Après des mois de négociations, l’Union européenne devrait aboutir à un accord concernant un texte de loi visant à lutter contre la déforestation. C’est a priori une bonne nouvelle. Mais pour Pierre Cannet, directeur du plaidoyer et des campagnes de WWF France, il est impératif que l’Union européenne protège l’ensemble des terres boisées exposées à la déforestation.

Les années passent et la forêt recule. En 2020, la FAO indiquait que le monde a perdu 178 millions d’hectares forestiers depuis 1990. Et rien qu’en 2021, pas moins de 18 arbres étaient abattus chaque seconde dans l’Amazonie brésilienne. Le commerce international, et en particulier les besoins en produits agricoles européens favorisent la déforestation. Ainsi, l’association WWF rapporte que l’année dernière, l’Union européenne était la deuxième plus grande importatrice de matières premières issues de la déforestation, derrière la Chine et devant l’Inde, les États-Unis et le Japon. L’ONG ajoute que les 27 de l’UE sont à l’origine de 16% de la déforestation associée au commerce international.

Enregistrements issus d'un jeu de données:
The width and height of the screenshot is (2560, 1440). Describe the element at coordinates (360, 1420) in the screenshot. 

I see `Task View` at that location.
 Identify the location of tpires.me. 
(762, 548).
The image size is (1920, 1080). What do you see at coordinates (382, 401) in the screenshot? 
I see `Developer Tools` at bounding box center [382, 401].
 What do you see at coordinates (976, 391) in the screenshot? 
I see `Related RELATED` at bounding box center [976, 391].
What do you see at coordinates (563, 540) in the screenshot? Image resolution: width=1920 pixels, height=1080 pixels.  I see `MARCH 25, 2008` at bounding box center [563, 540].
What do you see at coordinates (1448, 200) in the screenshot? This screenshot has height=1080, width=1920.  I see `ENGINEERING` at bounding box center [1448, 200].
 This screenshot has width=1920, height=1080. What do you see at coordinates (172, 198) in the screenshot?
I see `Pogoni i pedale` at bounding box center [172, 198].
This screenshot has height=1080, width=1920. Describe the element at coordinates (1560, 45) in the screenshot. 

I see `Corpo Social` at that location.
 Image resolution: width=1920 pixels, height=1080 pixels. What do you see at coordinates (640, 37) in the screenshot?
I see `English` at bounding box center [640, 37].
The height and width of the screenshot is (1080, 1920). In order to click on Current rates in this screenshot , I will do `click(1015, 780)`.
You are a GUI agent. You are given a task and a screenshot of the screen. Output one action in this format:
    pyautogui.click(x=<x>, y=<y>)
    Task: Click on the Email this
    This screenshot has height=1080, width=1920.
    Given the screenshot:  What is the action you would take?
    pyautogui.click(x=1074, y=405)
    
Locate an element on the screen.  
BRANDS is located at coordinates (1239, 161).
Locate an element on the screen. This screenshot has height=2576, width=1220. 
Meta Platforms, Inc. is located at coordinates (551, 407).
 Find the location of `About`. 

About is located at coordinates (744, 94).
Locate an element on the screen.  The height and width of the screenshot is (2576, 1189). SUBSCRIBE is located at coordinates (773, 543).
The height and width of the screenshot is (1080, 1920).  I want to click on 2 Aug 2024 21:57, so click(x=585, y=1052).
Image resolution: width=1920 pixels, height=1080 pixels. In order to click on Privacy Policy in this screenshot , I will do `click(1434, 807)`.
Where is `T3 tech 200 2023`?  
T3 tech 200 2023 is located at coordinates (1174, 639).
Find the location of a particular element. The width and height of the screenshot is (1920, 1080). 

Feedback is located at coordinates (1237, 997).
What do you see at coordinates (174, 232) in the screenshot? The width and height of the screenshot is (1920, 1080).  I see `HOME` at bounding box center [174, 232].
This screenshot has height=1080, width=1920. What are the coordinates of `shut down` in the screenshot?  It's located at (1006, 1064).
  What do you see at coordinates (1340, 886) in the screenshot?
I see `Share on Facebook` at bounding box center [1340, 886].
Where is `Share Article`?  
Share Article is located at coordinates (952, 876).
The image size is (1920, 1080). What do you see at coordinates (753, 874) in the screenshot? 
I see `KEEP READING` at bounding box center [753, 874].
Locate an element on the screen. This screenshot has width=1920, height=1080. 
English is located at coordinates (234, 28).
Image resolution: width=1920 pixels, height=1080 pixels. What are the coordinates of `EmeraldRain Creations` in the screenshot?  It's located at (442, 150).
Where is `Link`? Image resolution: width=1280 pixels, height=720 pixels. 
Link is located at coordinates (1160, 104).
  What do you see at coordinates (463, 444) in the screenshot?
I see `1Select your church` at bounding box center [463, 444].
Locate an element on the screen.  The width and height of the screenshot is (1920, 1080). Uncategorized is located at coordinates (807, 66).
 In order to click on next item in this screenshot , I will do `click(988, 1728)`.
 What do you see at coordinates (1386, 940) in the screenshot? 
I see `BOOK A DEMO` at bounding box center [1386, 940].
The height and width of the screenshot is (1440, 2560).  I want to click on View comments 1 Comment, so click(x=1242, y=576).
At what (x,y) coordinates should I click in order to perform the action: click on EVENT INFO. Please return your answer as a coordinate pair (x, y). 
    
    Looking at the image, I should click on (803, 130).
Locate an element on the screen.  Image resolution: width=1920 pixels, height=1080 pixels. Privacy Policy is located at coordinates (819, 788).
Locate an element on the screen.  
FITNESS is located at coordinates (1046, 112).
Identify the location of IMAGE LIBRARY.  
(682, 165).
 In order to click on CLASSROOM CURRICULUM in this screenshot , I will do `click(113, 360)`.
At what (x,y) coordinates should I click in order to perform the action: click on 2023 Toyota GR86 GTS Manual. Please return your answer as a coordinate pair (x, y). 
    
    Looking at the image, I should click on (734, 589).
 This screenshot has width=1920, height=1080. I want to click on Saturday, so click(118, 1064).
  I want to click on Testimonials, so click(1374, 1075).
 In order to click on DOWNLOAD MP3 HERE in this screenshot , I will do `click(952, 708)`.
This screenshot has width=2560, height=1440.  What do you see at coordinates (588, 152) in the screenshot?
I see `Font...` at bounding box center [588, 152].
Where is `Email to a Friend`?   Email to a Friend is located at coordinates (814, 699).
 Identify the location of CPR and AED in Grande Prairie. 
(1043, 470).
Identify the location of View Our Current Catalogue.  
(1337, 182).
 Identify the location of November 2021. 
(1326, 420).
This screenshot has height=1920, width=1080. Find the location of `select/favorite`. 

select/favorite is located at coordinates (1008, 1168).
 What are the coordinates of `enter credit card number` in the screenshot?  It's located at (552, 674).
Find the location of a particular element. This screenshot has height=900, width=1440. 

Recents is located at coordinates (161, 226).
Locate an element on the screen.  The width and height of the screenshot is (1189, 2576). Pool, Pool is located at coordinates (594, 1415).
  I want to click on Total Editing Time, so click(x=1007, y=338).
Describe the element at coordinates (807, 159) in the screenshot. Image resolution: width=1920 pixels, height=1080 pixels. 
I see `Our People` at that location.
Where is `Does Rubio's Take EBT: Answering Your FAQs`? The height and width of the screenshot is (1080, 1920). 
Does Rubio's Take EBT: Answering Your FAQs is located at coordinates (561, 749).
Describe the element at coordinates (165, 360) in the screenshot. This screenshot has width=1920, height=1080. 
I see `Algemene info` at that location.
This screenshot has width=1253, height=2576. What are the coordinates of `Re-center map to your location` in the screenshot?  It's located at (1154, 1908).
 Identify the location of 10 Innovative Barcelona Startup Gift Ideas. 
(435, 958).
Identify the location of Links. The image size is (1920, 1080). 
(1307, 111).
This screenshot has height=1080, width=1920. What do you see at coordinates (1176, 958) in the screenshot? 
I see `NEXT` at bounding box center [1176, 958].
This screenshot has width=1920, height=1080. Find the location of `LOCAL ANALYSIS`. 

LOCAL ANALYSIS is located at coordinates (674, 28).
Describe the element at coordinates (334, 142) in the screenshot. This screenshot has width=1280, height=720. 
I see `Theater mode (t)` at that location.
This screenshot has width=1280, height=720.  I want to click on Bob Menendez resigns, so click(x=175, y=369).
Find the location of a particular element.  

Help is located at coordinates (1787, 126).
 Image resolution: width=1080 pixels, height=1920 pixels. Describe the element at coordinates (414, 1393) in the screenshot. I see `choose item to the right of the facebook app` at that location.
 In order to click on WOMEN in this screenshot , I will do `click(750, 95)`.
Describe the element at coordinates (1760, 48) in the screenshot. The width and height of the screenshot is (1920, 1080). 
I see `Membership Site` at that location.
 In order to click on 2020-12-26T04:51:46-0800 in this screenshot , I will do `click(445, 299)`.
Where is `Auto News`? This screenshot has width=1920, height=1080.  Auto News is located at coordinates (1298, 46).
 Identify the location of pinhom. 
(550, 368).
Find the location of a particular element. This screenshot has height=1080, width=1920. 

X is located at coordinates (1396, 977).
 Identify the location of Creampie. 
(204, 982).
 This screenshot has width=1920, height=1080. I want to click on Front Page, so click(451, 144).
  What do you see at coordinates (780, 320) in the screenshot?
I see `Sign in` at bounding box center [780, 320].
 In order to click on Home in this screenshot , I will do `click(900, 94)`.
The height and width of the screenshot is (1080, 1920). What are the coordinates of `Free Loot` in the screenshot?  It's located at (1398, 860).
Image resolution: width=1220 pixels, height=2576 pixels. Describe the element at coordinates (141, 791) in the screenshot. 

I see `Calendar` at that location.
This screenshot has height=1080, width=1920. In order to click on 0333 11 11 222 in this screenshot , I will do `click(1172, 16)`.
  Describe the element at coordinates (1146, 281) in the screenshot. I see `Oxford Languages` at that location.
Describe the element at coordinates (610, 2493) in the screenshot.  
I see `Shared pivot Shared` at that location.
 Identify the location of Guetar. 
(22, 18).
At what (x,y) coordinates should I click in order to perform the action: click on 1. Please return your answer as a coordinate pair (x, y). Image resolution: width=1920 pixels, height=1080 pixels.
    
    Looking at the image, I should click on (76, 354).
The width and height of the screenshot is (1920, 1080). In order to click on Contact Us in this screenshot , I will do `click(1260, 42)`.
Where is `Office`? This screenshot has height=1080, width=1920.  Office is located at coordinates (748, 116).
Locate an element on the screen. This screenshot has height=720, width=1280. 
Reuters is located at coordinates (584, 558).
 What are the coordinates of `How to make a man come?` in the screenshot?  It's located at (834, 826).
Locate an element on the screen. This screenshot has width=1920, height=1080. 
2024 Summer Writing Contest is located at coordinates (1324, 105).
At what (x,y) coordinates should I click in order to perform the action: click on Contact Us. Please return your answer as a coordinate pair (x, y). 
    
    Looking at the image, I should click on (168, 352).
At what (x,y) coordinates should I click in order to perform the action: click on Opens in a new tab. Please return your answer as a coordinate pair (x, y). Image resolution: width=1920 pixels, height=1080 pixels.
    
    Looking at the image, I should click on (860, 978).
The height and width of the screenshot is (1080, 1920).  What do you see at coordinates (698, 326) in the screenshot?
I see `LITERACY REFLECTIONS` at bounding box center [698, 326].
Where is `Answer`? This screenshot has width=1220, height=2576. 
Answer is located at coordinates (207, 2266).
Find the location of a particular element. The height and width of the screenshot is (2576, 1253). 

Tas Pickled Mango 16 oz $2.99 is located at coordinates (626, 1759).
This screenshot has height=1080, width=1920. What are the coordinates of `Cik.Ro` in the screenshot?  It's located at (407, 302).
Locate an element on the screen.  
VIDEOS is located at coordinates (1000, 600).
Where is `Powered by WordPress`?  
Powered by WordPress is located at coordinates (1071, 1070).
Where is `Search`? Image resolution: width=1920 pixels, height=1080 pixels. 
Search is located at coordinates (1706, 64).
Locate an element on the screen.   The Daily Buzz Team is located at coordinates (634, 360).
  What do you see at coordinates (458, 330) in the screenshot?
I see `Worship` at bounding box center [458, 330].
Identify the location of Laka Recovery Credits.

Consigne à suivre:
Rédigez la suite du texte sur l'Union européenne et la lutte contre la déforestation, en commençant après sa dernière phrase.

Résultat ci-dessous:
Mais tout ceci pourrait bientôt devenir de l’histoire ancienne. Le 5 décembre prochain aura lieu la dernière réunion tripartite entre la Commission européenne, le Parlement et le Conseil européen. En dépit de chefs d’État pour certains timorés, l’espoir d’aboutir à un cadre juridique solide est permis. Les militants écologistes accueillent favorablement la nouvelle. Toutefois, ces derniers rappellent que l’Union européenne ne doit pas manquer d’ambition en omettant de protéger l’ensemble des terres menacées. Pierre Cannet, directeur du plaidoyer et des campagnes de WWF France, explique à Natura Sciences pourquoi il est essentiel d’aboutir à un accord européen sur la déforestation importée.
Natura Sciences : La COP15 sur la biodiversité débutera le 7 décembre à Montréal. En aboutissant à un accord, quel message renverrait l’Union européenne au monde sur la déforestation importée ?
Pierre Cannet : Si l’Union européenne conclut son trilogue sur la déforestation, elle pourrait faire figure de leader au niveau international. À la seule condition que le texte final intègre les autres terres boisées. Si ces écosystèmes sont laissés de côté, une menace forte va continuer de peser sur eux. Or, les savanes et les prairies stockent actuellement 788 gigatonnes de carbone organique. À titre de comparaison, les forêts tropicales en renferment environ 300 gigatonnes.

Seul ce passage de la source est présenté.